Exactly the lines from the one with "Screen dimensions: 1629x1017" through the final line of the entries, and nothing else, should appear in the answer; no pictures go in it.

Saved data entries:
= = =

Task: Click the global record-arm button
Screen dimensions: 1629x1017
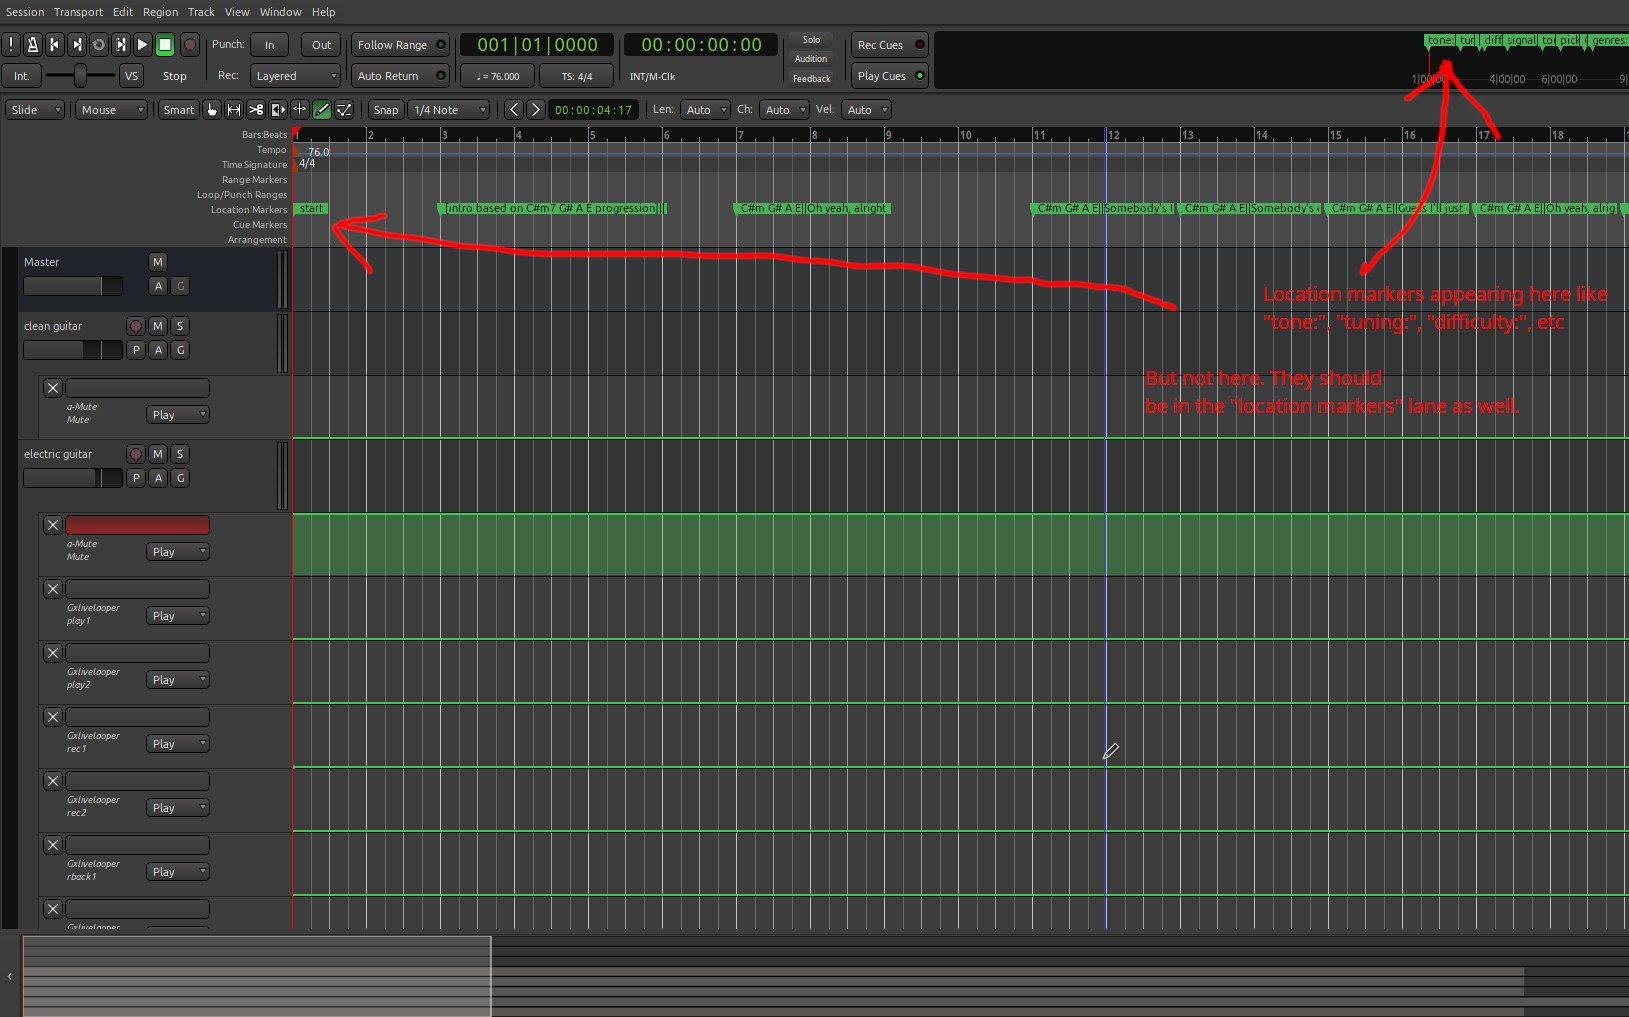Action: tap(189, 45)
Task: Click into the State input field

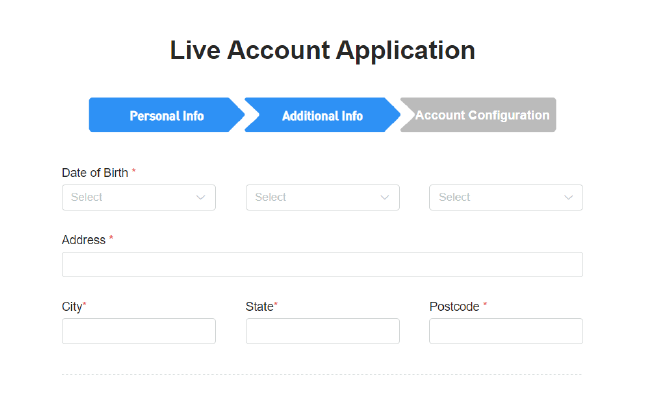Action: click(x=322, y=331)
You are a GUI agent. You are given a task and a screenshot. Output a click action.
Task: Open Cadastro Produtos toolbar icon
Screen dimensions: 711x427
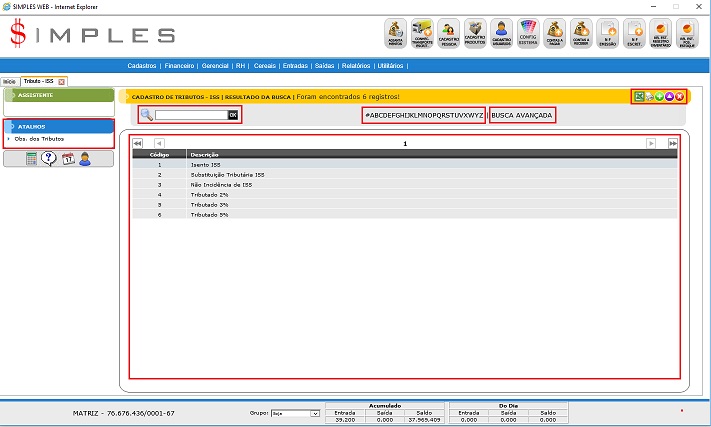[476, 34]
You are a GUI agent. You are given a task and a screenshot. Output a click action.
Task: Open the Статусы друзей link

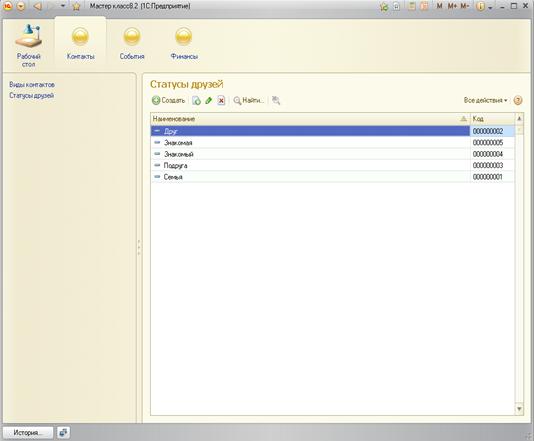(x=32, y=95)
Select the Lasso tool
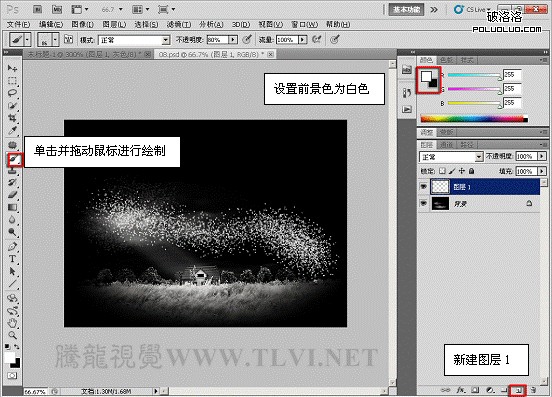 coord(12,93)
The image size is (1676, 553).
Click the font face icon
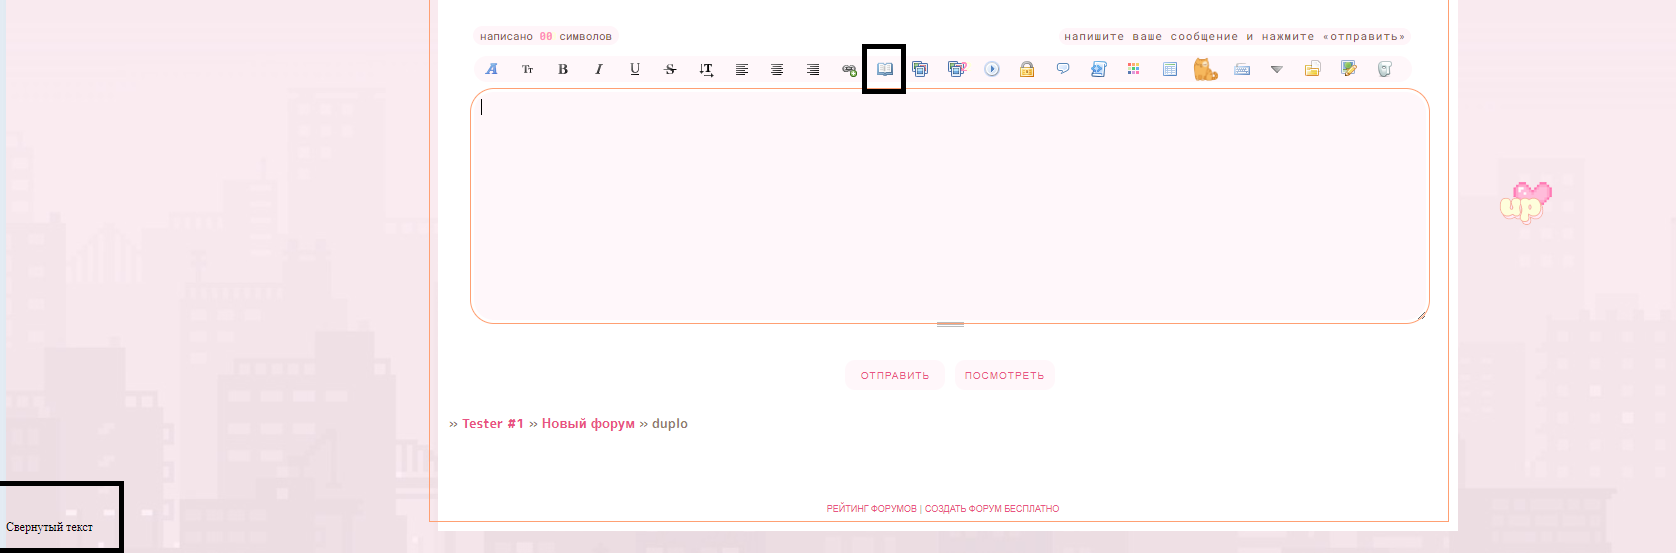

= = =

Written solution:
Screen dimensions: 1629x1017
Action: tap(189, 45)
Task: Click into the State input field

Action: click(x=322, y=331)
You are a GUI agent. You are given a task and a screenshot. Output a click action.
Task: Open Cadastro Produtos toolbar icon
Screen dimensions: 711x427
[476, 34]
You are a GUI agent. You are given a task and a screenshot. Output a click action.
Task: Open the Статусы друзей link

(x=32, y=95)
Select the Lasso tool
 coord(12,93)
The image size is (1676, 553).
Click the font face icon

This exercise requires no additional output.